Pendant longtemps, il a été question de tourner à Marrakech. Moi-même, je ne voulais pas affronter Tanger tout de suite: j’y ai vécu, j’y ai des souvenirs heureux et d’autres douloureux, qui ont façonné ma vision du monde, et notamment l’idée centrale du film que l’intime est profondément politique. Au final, mes amis tangérois m’ont poussée à revenir. Il y avait une solidarité incroyable autour du projet.

Et puis Tanger…c’est une ville époustouflante. Pas seulement un décor: elle est chargée, vibrante, traversée par un tourisme subtil mais parfois pernicieux, particulièrement pertinent pour mes personnages. La mer est partout.

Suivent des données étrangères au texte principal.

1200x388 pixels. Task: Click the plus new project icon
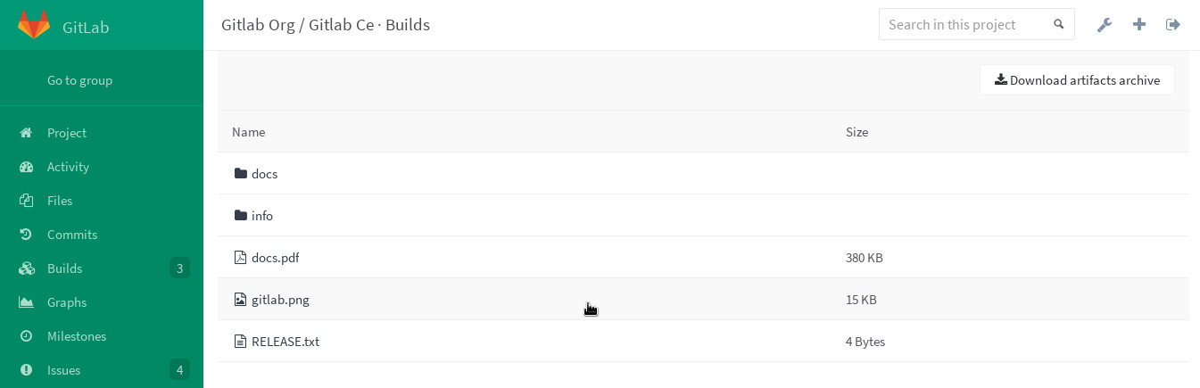point(1139,25)
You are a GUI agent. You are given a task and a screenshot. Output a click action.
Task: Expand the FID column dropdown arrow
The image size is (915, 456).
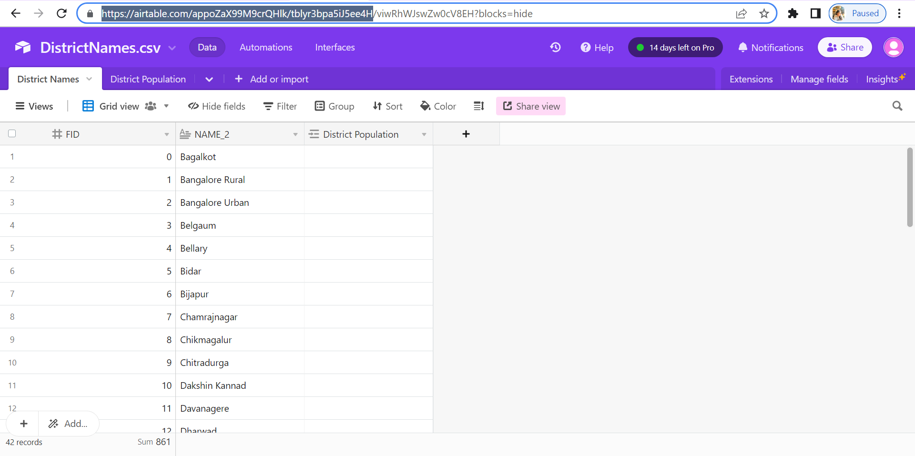[166, 134]
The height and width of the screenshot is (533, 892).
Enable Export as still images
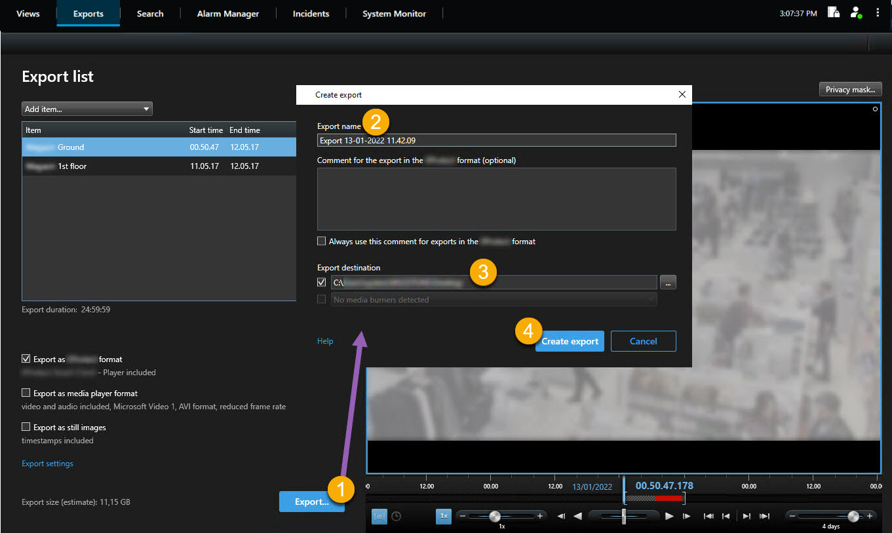(x=25, y=427)
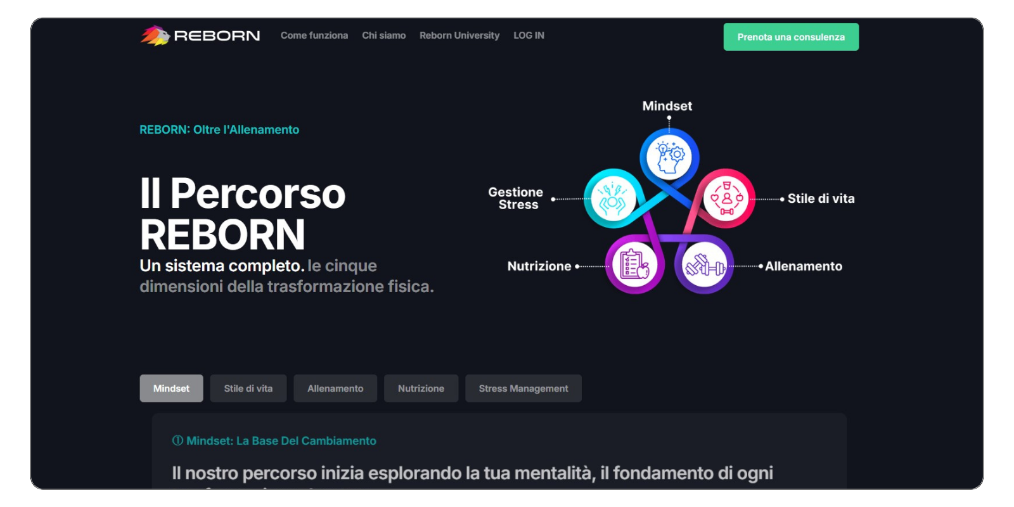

On sent constamment la possibilité d’un avenir, juste à portée de main, mais jamais totalement accessible.

Le fait que Nadia Kounda et Driss Ramdi aient déjà joué ensemble a-t-il pesé dans votre choix, notamment dans la recherche d’une alchimie à l’écran?

Pas vraiment au départ. Je pensais à Nadia depuis longtemps: elle avait déjà passé des castings fabuleux pour «Sofia». Driss, en revanche, je l’ai cherché pendant trois ans. Lorsqu’on s’est rencontrés, j’ai eu l’intuition que c’était lui. C’est après coup que j’ai découvert qu’ils avaient tourné ensemble dans un court-métrage de Youssef Michraf. Je l’ai regardé, et effectivement, ça fonctionnait très bien entre eux à l’écran.

Comment expliquez-vous la différence entre la manière dont Mehdi traite Selma et Marie dans les scènes intimes?

Le film adopte le point de vue de Mehdi. Avec Selma, il n’a pas accès à son corps: le spectateur vit cette frustration en même temps que lui. Lors de la scène de la perte de virginité, par exemple, on ne filme que le visage de Selma. Avec la Française, c’est l’inverse: elle lui offre cet accès, cette liberté qui, pour lui, prend des allures d’émancipation. C’est une illusion, bien sûr, mais une illusion qui le fait basculer. L’intimité est donc filmée différemment parce qu’elle raconte leur trajectoire. Elle explique ses choix.

Le public marocain n’est pas habitué à de telles scènes. Était-ce un risque?

Oui, mais un risque nécessaire. Le film parle d’amour: la sexualité en fait partie. Ne pas la montrer serait incohérent. La frustration sexuelle de Mehdi est la clé de ses décisions, si je ne la montre pas, personne ne comprend le film. Au-delà de ça, je pense que le tabou ne sert à rien. Il casse la communication entre parents et enfants. J’ai une fille: je veux qu’elle puisse venir me parler sans peur. Le silence est dangereux et pousse à des fins comme celle du personnage de Selma.

Je crois profondément que le Maroc a changé, et que le public a la capacité de comprendre, d’analyser, de débattre. Et c’est comme ça qu’on avance.

«Derrière les palmiers» est le seul film marocain en compétition. Est-ce que cela vous met la pression ?

Aucune. «Derrière les palmiers» est un film marocain, oui, mais il parle au monde entier. Je suis déjà immensément heureuse d’être en compétition et de bénéficier d’un tel accueil. Le public marocain en saisit les codes, les nuances, les sous-textes. Observer ses réactions — les rires, les silences, les applaudissements, parfois même l’indignation — est extraordinaire. C’est déjà une victoire en soi.